Memang selalu ada program mudik gratis selalu saja ada, entah yang difasilitasi pemerintah, swasta, elemen masyarakat, atau bahkan ormas dan partai politik. Program mudik gratis ini pada umumnya sebuah solusi bagi masyarakat agar mereka yang gagal medapatkan tiket resmi angkutan lebaran atau mereka yang berniat mudik menggunakan sepeda motor, mau beralih pada tawaran program ini.
Meski kenyataannya, program mudik gratis ternyata belum sepenuhnya menyelesaikan akar persoalan, karena terbukti pemudik dengan sepeda motor tren-nya selalu meningkat dari tahun ke tahun bukan malah berkurang.
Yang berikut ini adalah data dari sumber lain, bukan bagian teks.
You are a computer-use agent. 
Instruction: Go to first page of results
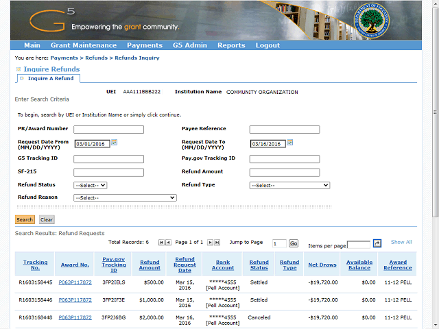(161, 243)
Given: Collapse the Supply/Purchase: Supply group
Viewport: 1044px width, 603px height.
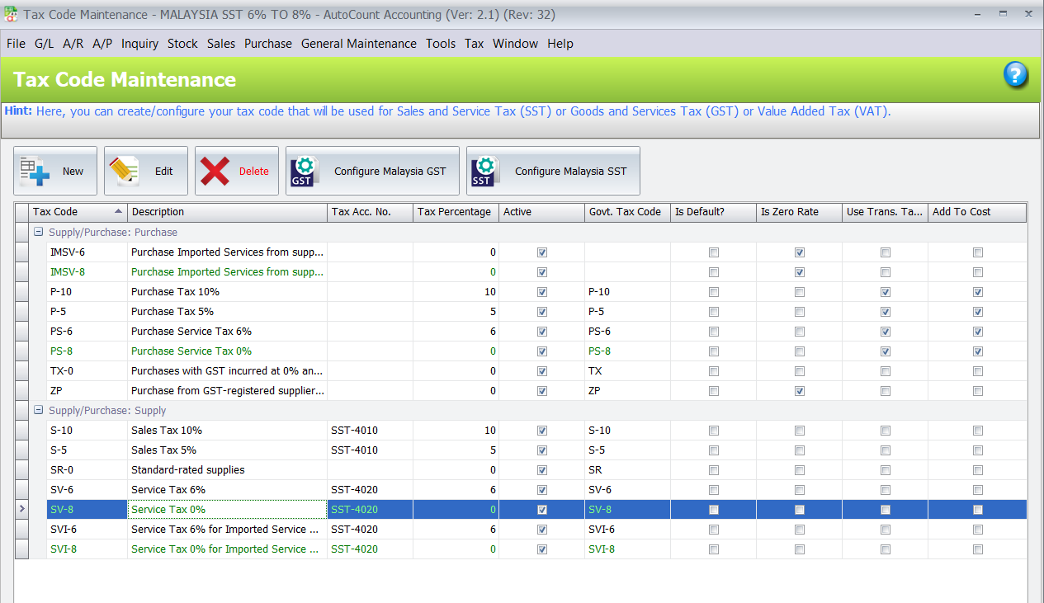Looking at the screenshot, I should coord(38,411).
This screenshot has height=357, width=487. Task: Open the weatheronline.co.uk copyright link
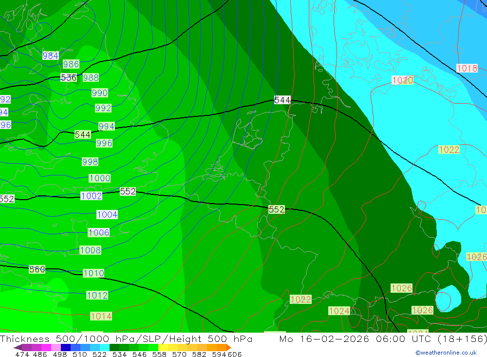point(446,353)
Menurut data dari Koran Tempo, jumlah pemudik dengan sepeda motor pada tahun 2016 berjumlah 5,14 juta, meningkat 36 persen dari tahun sebelumnya yang hanya 3,76 juta.
Kasus “Brexit” sudah barang tentu menjadi pelajaran yang jangan sampai terulang lagi untuk tahun ini, mengingat jumlah pemudik tidak pernah mengalami penurunan setiap tahunnya, yang ada malah justru semakin meningkat. Anehnya, setiap jelang lebaran, terlihat pemandangan sekian banyak ruas jalan dalam kondisi perbaikan, dimana seakan-akan ini sekadar “proyek tahunan” yang tak pernah menjadi solusi bagi masyarakat.
Pemerintah harus menjamin bahwa ketersediaan seluruh angkutan transportasi mudik bisa didapatkan masyarakat—termasuk soal ketersediaan tiket—tentunya dengan harga yang standar, tidak ada “permainan” di balik layar oleh para “oknum makelar tiket” ditambah oleh semakin baiknya pelayanan transportasi dan jalanan, pemudik pasti akan lebih memilih jasa transportasi umum, dibanding sepeda motor atau bahkan kendaraan pribadi.
Namun kenyataannya, sejauh ini, mudik lebaran sepertinya menjadi persoalan yang panjang yang terus menerus membayangi pemikiran orang, soal kesemrawutan transportasi, jalanan yang macet, bahkan akses menuju pelabuhan menjadi pemandangan yang mengerikan yang seringkali membayangi pemudik. Namun anehnya, kondisi seperti ini tetap dijalani oleh sebagian masyarakat karena mereka pasrah dengan segala resiko yang harus mereka terima.
Masyarakat tidak bisa menunda mudik, karena telah menjadi sebuah tradisi yang berpanjangan yang dari tahun ke tahun terus berulang. Jika demikian hendaklah pemerintah sudah harus membuat satu manajemen khusus yang mengangani mudik lebaran terutama menyangkut jumlah orang yang begitu banyak dan menyangkut nyawa yang harus dipertaruhkan dengan melalui jalan panjang dan berlubang. Mudik sebagaimana digambarkan banyak orang bagaikan melintasi jalan panas dan terik, hujan dan badai, yang harus ditaklukkan. “bertaruh nyawa.”